A resonable solution would be to change the meaning of
eFunctionNameTypeFull to only mean mangled names, and if the caller
wanted methods and basenames, they would have to call with
eFunctionNameTypeFull | eFunctionNameTypeMethod |
eFunctionNameTypeBase. This would require some amount churn at
(Get|Find)Functions call sites. Also, I am not sure about implications
for Apple's lookup index.

Thoughts?

Diff Detail

Event Timeline

jarin created this revision.Nov 5 2019, 6:43 AM

A resonable solution would be to change the meaning of
eFunctionNameTypeFull to only mean mangled names, and if the caller
wanted methods and basenames, they would have to call with
eFunctionNameTypeFull | eFunctionNameTypeMethod |
eFunctionNameTypeBase. This would require some amount churn at
(Get|Find)Functions call sites. Also, I am not sure about implications
for Apple's lookup index.

This sounds like a good path forward to me. I remember being bothered by the fact that we were returning ns::foo, when someone asked for a function with a "full" name foo when I worked on this code last time. However, I didn't do anything about that back when I was working on this code, as it wasn't that relevant for me then...

Unfortunately, just simply removing the

m_set.function_basenames.Find(name, offsets);
m_set.function_methods.Find(name, offsets);

lines from the manual dwarf index causes a number of tests to fail, so it looks like there are thing which do depend on us returning the extra things here. These need to be tracked down and fixed (possibly by adding | eFunctionNameTypeMethod | eFunctionNameTypeBase to the FindFunctions call, possibly in another way...). As for the Apple (and debug_names) indexes, they can not avoid looking at the dwarf DIE to eliminate methods (because the accelerator tables don't store this information), but they can definitely check whether something is a method *after* looking at the DWARF but *before* returning from the GetFunctions method (which should still be a major improvement over status quo).

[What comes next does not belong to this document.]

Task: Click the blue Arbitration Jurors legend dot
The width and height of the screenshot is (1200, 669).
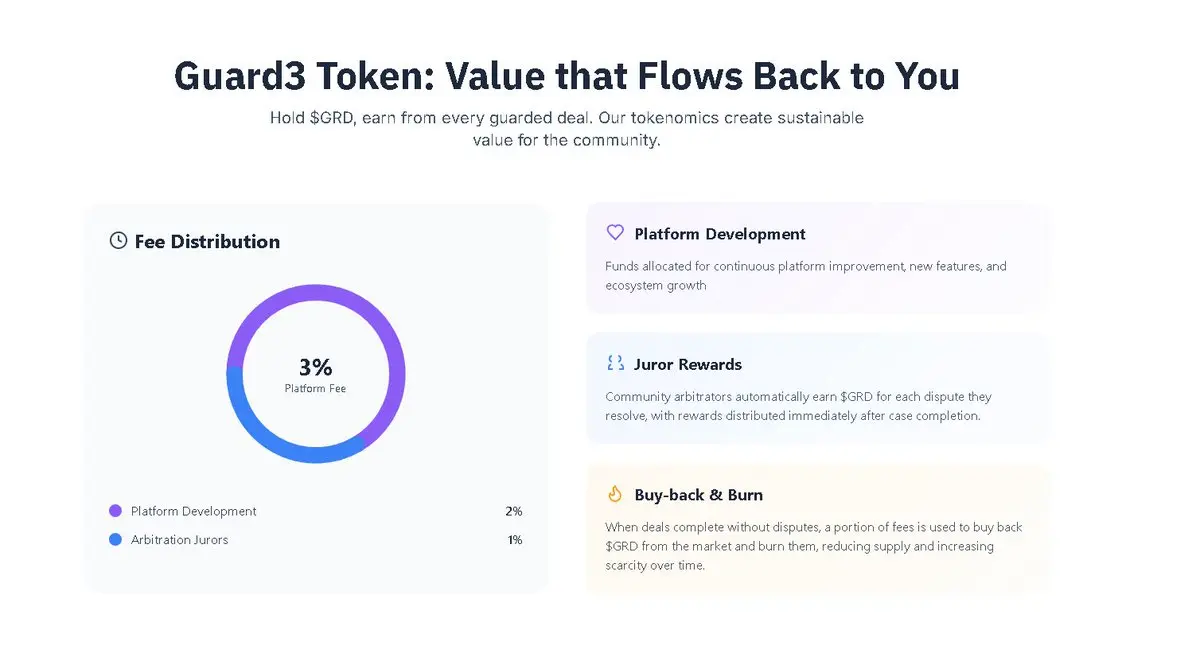Action: [115, 540]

I thought about something similar in the context of https://reviews.llvm.org/D68678 (that's for FIndTypes, but it we the same kind of problems there). Like Pavel said, it would be valuable to be able to filter after the accelerator table lookup, but before building, e.g., clang AST nodes.

jarin added a comment.Nov 6 2019, 4:50 AM

Thanks for the feedback! We will experiment with filtering in GetFunctions sometime next week.

Regarding the FindTypes patch, it would be really nice to have that for Linux, as well. I see the type pruning (TypeMap::RemoveMismatchedTypes) taking several seconds for some expression evaluations; it is likely to be the same problem you are solving.

jarin abandoned this revision.Jan 23 2020, 2:06 AM